Table 7: Ablation study of PC2WF. The first column represents that what sets are used for edge detector.

	sAP^0.03	sAP^0.05	sAP^0.07	msAP
$\mathcal{E}^{\text{gt+}}$ , $\mathcal{E}^{\text{gt-}}$	0.715	0.777	0.788	0.760
$\mathcal{E}^{\text{pred+}}$ , $\mathcal{E}^{\text{pred-}}$	0.651	0.773	0.795	0.740
$\mathcal{E}^{\text{gt+}}$ , $\mathcal{E}^{\text{pred+}}$	0.525	0.611	0.622	0.586
$\mathcal{E}^{\text{gt+}}$ , $\mathcal{E}^{\text{gt-}}$ , $\mathcal{E}^{\text{pred+}}$ , $\mathcal{E}^{\text{pred-}}$	0.868	0.898	0.907	0.891

Appendix D Additional Results

D.1 Quantitative results on furniture dataset

We provide additional results for vertex (Fig. 15) and edge (Fig. 15) detection on the furniture dataset for different patch sizes. Our method performs similarly well on the furniture dataset and on the ABC dataset. Moderate patch sizes, 20 ~50, achieve the best performance on both datasets.

D.2 Point Cloud Noise Levels

In order to investigate how the noise level affects the algorithm performance we train and test our method on point clouds with different amounts of noise. To do this we perturb the synthetic point cloud with zero mean Gaussian noise with different values of standard deviation ( $\sigma_{\text{noise}}=0,0.01,0.02,0.05$ ). Table. 8 summarises the results of the experiment for different noise levels, as we can observe the noise level does not seem to affect the performance substantially. The model trained with a higher noise level is more sensitive to the threshold $\eta_{w}$ for the sAP (defined in Section 4.1). In the case of $\sigma_{\text{noise}}=0.05$ , a relatively small $\eta_{w}$ value (0.03) leads to a less accurate result. Visual results are shown in Fig. 16. As expected the quality of the wireframe prediction tends to decrease as the noise level increases. This effect, however, strongly depends on the size of the object details: the upper part of the object, which has no small structural details, is reconstructed correctly for all the noise levels, whereas the smaller details on the lower part are not predicted as accurately when the noise gets larger.
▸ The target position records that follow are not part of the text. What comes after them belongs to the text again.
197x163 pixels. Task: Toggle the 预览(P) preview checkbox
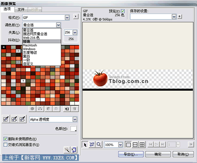coord(123,11)
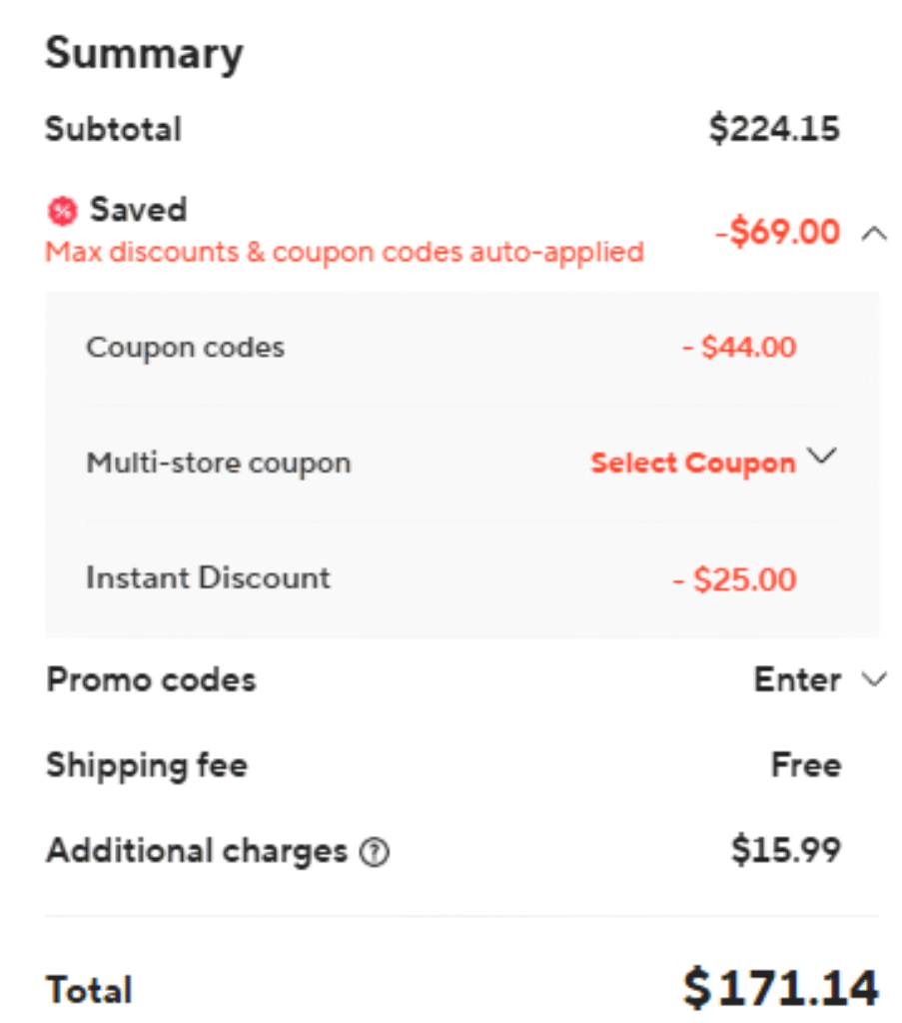Click the -$25.00 instant discount amount
This screenshot has height=1023, width=902.
click(x=734, y=579)
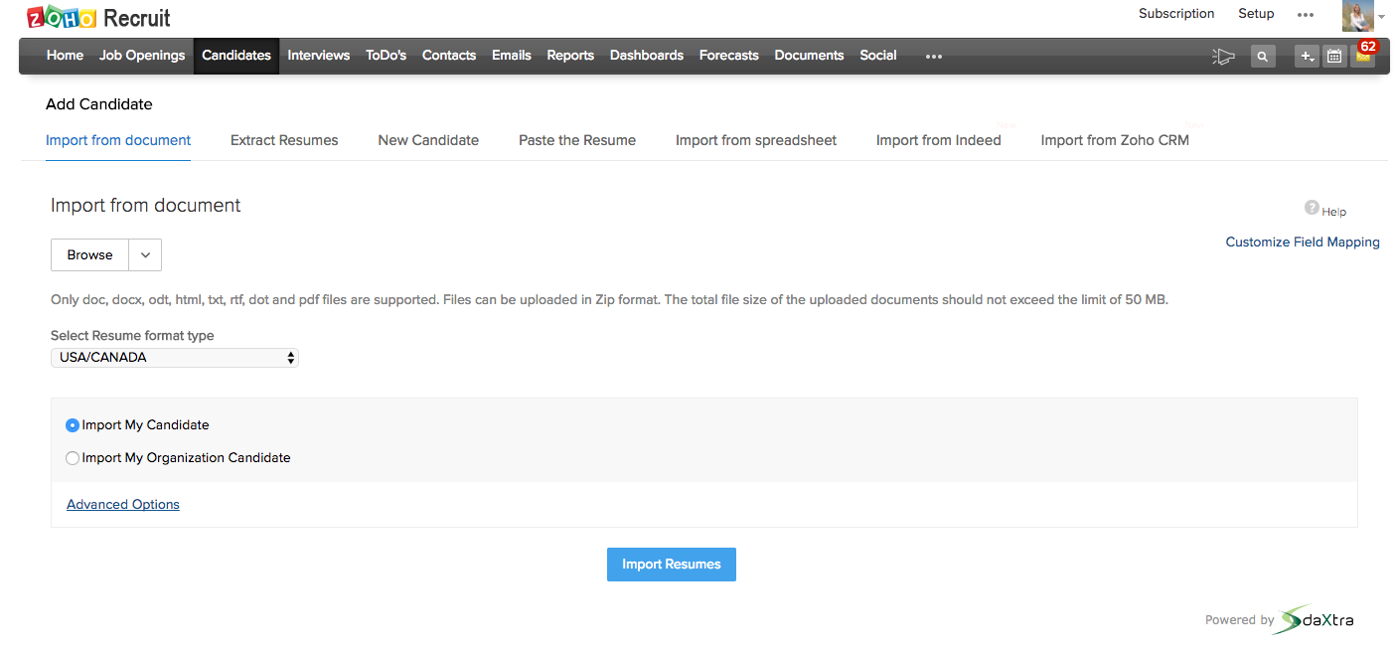Click the Import Resumes button
Screen dimensions: 1396x651
671,565
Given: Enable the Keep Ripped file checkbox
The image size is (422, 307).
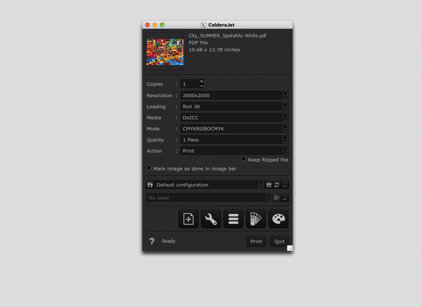Looking at the screenshot, I should [x=244, y=159].
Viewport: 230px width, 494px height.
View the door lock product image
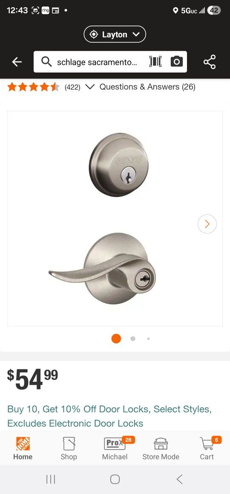click(115, 219)
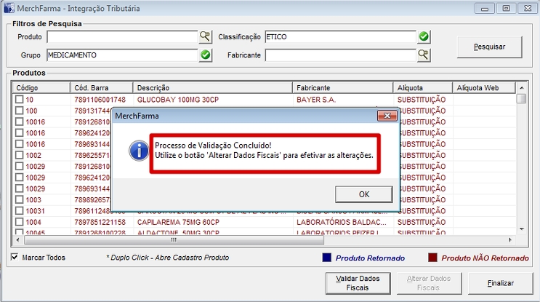Screen dimensions: 540x302
Task: Click the blue information icon in dialog
Action: (138, 151)
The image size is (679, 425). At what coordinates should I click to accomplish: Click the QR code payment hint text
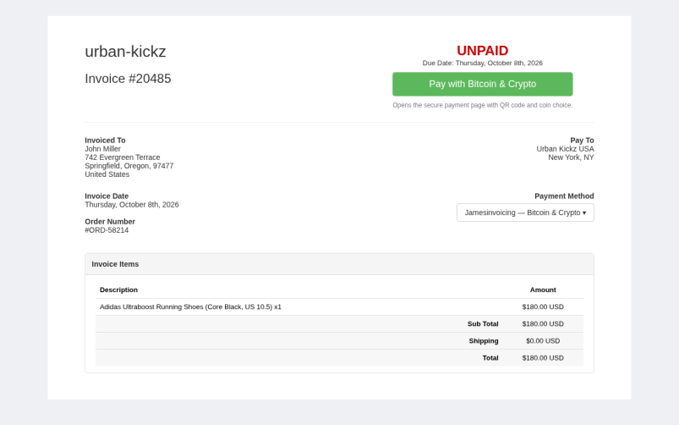(x=482, y=105)
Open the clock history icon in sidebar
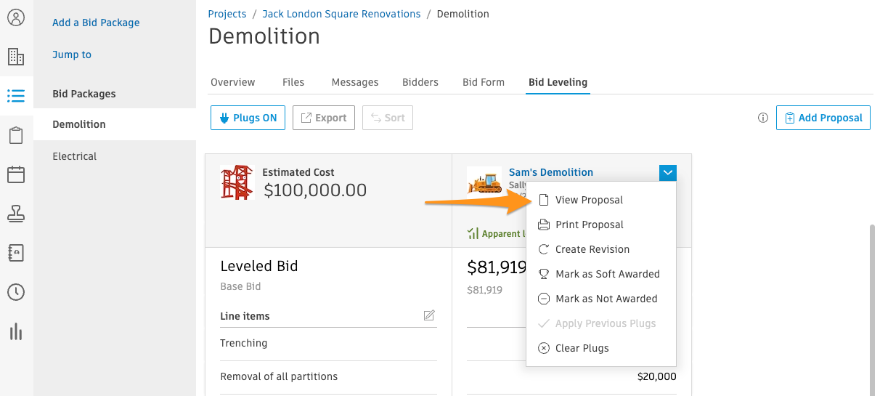This screenshot has width=880, height=396. point(16,292)
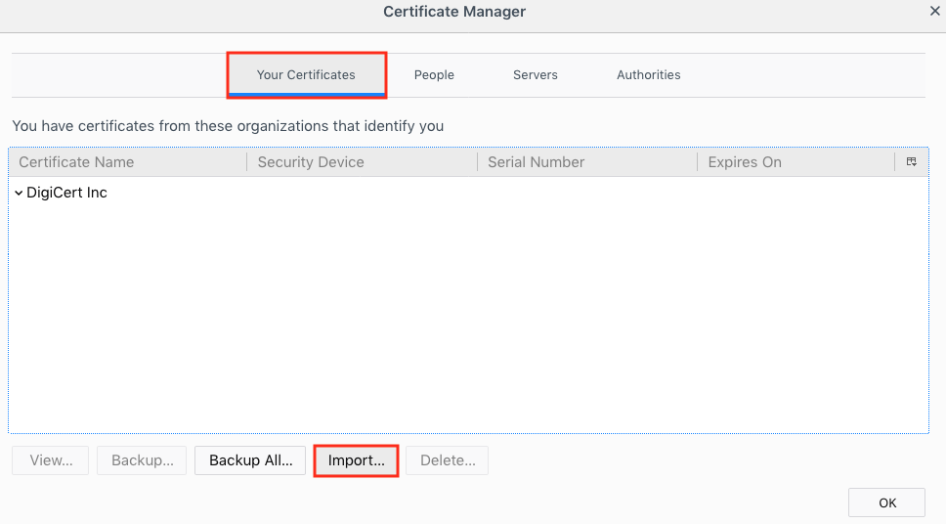Show the Authorities tab
This screenshot has width=946, height=524.
coord(648,75)
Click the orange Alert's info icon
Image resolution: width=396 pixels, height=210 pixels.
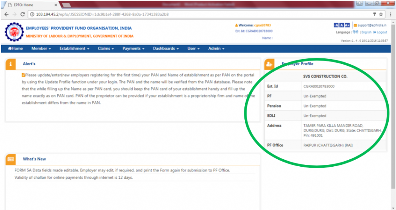click(x=11, y=64)
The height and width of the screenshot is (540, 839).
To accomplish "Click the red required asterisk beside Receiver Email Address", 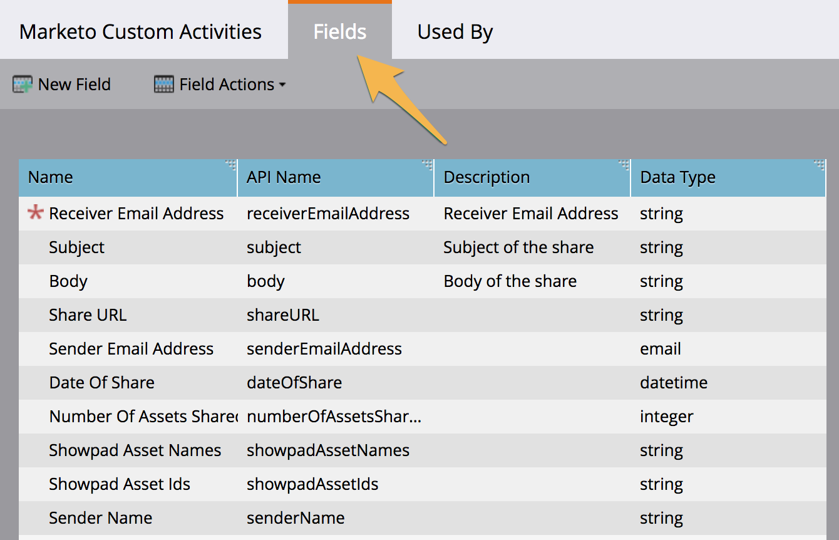I will coord(34,213).
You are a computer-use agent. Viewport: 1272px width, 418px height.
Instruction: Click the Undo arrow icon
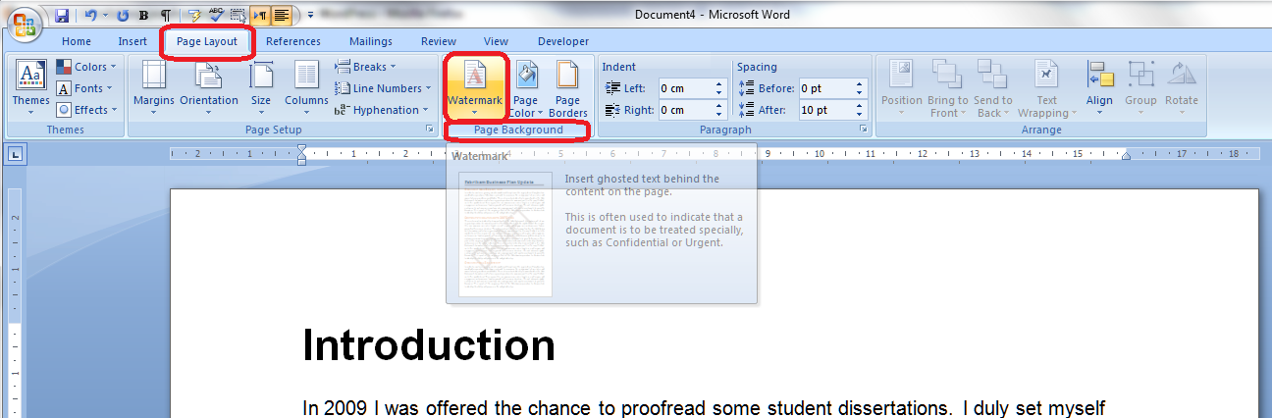click(89, 16)
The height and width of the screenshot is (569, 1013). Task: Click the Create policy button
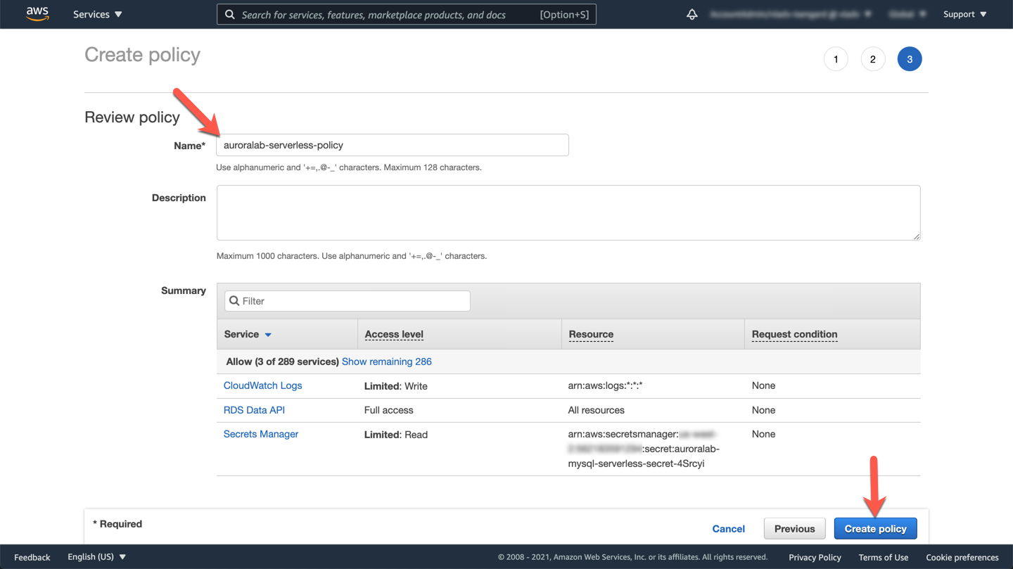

Table 8: PC2WF behavior with respect to noise levels

$\sigma_{\text{noise}}$	sAP^0.03	sAP^0.05	sAP^0.07	msAP
$0$	$0.937$	$0.951$	$0.954$	$0.947$
$0.01$	$0.868$	$0.898$	$0.907$	$0.891$
$0.02$	$0.744$	$0.807$	$0.815$	$0.789$
$0.05$	$0.357$	$0.648$	$0.705$	$0.570$

D.3 Visualisation

We show additional qualitative results, for both the ABC dataset (Fig. 17, 18, 19) and the furniture dataset (Fig. 20), with vertices in orange. Our method can successfully reconstruct wireframes from noisy point clouds. There are of course slight deviations between the predicted vertex positions and the ground truth, but they are imperceptibly small.